Август. Окурок лета, выброшенный тем, кто хочет умереть молодым. У окурка оплавлен фильтр, одновременно мера предосторожности и жертвенное причастие пламени, сжигающего эпоху.
Тот, кто желал умереть - умер. Была ли в том его воля? Не знаю. Да мне и не зачем это знать. Он - символ. Мне 13 лет, зима. Мы компанией четырех друзей едем искать магазин «Объектив». Ибо там можно купить фотографию Цоя. Стоимость 50 копеек. Друзья не совсем разделяют мои увлечения и считают фотографии более уделом девчонок. Но они - друзья. И мы едем.
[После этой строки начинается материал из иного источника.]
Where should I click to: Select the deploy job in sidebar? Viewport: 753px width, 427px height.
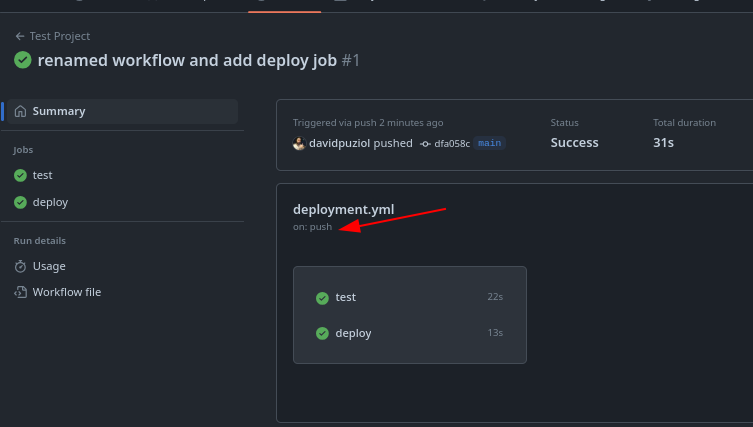[50, 202]
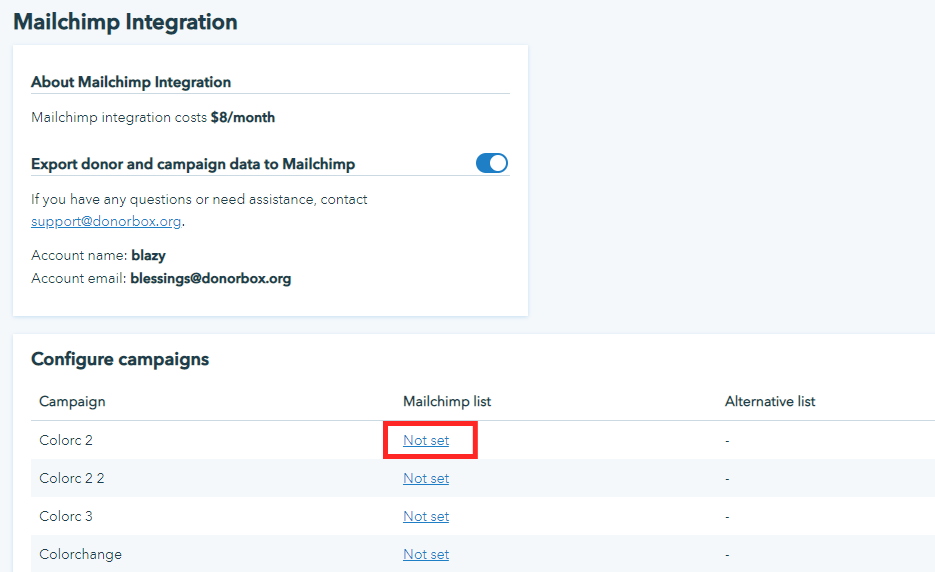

Двое из них уже по ту сторону. Почему?
Наверное «Стерх», режущий полетом звука небо нашего переломного возраста захватил часть нас своими крыльями. А 50 копеек стали платой :
«Где разорвана связь между солнцем и птицей рукой обезьяны,
Где рассыпаны звезды, земляника да кости по полянам,
Где туманы, как ил, проповедуют мхам откровения дна,
Где хула, как молитва, - там иду я.»
Тогда просто красивые слова. Сейчас смысл, пришедший с запозданием и благодаря тем кто ушел.
Осень. Август. Две недели, как минула смерть. Первый портвейн, купленный самостоятельно в турчатнике за домом. Родители разбросаны рабочими командировками по стране, умирающей древним ящером. Две недели самостоятельной жизни начинаются с вечернего портвейна на лавочке, проводы лета, эпохи, певца, и да, тогда друга, уезжающего в Москву. Зачем? Видимо за той силой, что собрана там.
Но об этом скажут позже. И я не поверю. Ибо из московского детства запомнилась только суета и грязь. А может так и выглядит земная сила?
Август. Еще два года прочь, и вечерний берег реки. Костер, обгладывающий ночь и дрожащий его отблеском рассказ о Христе. Отблеском он и останется. А на том месте построят мечеть, куда через 15 лет я приду под действием китайского спирта и отчаянья.
… а мулла долго будет разговаривать со мной. Причем, не проповедовать, а просто разговаривать. И я ему благодарен за это. Ведь когда-то и ко мне приходили ночью пьяные, и я просто разговаривал с ними. Не о Боге.
А об Августе.
Великом императоре, пришедшем на смену другому великому Императору, и вдвоем, обездолившими так любимый Пастернаком февраль.